Walter D. Dishell (M.D. 1964) shows actor Alan
Alda how to properly hold a Deever retractor for an episode of the hugely popular M*A*S*H television series in the early 1970s, filmed on
Stage #9 of the 20th Century Fox Studios in Hollywood, California.

Few physicians understand the dramatic and episodic appeal of emergency medicine better than Walter Dishell (M.D. 1964). For over 11 years and more than 250 shows, Dishell served as the medical adviser to the popular television series M*A*S*H, which, as aficionados of medicine and the military know, stands for Mobile Army Surgical Hospital.

Whether he was showing Alan Alda (Captain Benjamin Franklin “Hawkeye” Pierce) how to hold a scalpel or telling Loretta Swit (Major Margaret “Hot Lips” Houlihan) how to pronounce “carotid” (caROTid, not CARotid), or making sure that an IV was in the proper position, Walt Dishell was on the set to make sure the medicine the TV viewer would eventually see was authentic, to make sure, as he puts it, “that the right doctors were doing the right things.”

A facial plastic surgeon in Beverly Hills, California, for the past 30 years, Dishell first began using his medical background in the entertainment industry when he was asked to be a medical adviser to a CBS production in the 1960s entitled Medical Center soon after completing his residency in plastic surgery at UCLA. Like the earliest TV medical shows, including Ben Casey and then Marcus Welby, M.D., it focused on physician-patient relationships rather than on the medicine itself. “The disease itself didn’t matter,” Dishell recalls. “They would give me a dramatic story and then I would build the medicine around it.”

All that changed with the highly successful M*A*S*H, also a CBS production, which first aired in the fall of 1972. “It was the first of the emergency shows,” Dishell says. “Everything was acute; there was always an injury that had to be taken care of right away.”

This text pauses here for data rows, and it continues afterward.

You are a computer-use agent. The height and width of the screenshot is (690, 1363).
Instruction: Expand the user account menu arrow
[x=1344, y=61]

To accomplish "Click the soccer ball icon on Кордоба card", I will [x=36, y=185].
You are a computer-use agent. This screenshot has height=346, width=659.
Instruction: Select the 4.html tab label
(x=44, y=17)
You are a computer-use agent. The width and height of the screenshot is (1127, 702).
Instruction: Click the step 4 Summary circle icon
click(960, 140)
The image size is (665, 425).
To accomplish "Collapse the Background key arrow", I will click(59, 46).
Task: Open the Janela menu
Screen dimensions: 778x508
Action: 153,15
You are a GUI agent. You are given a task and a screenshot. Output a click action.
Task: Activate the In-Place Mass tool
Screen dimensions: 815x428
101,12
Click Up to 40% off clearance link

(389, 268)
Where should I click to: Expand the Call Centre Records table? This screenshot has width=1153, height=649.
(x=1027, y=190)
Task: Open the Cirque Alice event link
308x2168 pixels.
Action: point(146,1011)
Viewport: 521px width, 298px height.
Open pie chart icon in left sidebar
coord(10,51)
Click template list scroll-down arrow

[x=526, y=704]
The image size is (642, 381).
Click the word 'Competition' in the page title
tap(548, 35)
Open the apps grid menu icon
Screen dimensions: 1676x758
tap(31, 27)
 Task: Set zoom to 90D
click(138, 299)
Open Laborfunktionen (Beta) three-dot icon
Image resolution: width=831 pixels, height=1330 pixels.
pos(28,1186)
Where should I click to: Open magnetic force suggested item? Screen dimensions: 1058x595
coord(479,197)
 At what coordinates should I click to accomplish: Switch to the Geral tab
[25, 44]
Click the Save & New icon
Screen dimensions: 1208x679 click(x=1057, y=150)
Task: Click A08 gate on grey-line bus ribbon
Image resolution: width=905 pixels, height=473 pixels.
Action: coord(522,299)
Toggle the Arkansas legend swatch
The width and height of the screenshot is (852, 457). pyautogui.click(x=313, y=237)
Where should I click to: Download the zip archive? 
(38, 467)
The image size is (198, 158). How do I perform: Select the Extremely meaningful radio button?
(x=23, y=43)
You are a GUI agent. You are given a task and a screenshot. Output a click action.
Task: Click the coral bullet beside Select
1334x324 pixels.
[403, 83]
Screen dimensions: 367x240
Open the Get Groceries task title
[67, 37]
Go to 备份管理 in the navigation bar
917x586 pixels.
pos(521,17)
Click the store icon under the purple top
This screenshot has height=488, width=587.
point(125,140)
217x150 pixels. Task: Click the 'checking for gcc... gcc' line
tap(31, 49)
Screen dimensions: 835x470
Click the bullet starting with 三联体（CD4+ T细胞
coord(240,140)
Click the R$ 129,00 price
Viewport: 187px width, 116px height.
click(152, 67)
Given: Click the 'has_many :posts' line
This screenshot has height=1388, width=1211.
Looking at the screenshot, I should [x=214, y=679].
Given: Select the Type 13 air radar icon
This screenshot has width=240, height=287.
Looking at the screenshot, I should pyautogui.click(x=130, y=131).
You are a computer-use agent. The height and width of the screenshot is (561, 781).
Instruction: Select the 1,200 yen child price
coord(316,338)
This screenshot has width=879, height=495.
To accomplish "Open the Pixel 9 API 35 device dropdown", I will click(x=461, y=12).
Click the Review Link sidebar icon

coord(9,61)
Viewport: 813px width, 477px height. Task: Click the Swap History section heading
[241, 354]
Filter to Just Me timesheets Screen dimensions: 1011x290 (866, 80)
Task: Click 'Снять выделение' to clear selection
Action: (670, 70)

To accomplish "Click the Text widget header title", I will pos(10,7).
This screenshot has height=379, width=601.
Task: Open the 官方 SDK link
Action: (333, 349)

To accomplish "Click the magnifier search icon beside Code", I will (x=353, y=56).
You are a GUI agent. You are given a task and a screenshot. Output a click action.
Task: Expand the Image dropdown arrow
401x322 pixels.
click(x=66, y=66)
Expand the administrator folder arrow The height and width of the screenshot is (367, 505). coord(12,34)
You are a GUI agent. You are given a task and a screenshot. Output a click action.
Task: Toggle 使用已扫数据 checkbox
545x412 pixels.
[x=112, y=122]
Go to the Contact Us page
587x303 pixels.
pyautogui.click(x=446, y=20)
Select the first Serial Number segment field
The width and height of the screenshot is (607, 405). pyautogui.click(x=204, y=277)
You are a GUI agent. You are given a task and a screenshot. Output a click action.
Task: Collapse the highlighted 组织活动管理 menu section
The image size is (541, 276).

Because it was set during the Korean War, which took place in the early 1950s, one of the challenges Dishell faced was always making sure that the medicine Alan Alda and his fellow actors and actresses practiced was not too advanced. “I remember they wanted to do a story on cortisone, but I had to tell them that it hadn’t been invented yet,” Dishell says. He consulted medical textbooks from the 1950s and professional publications like the Journal of War Surgery to ensure the show’s historical accuracy.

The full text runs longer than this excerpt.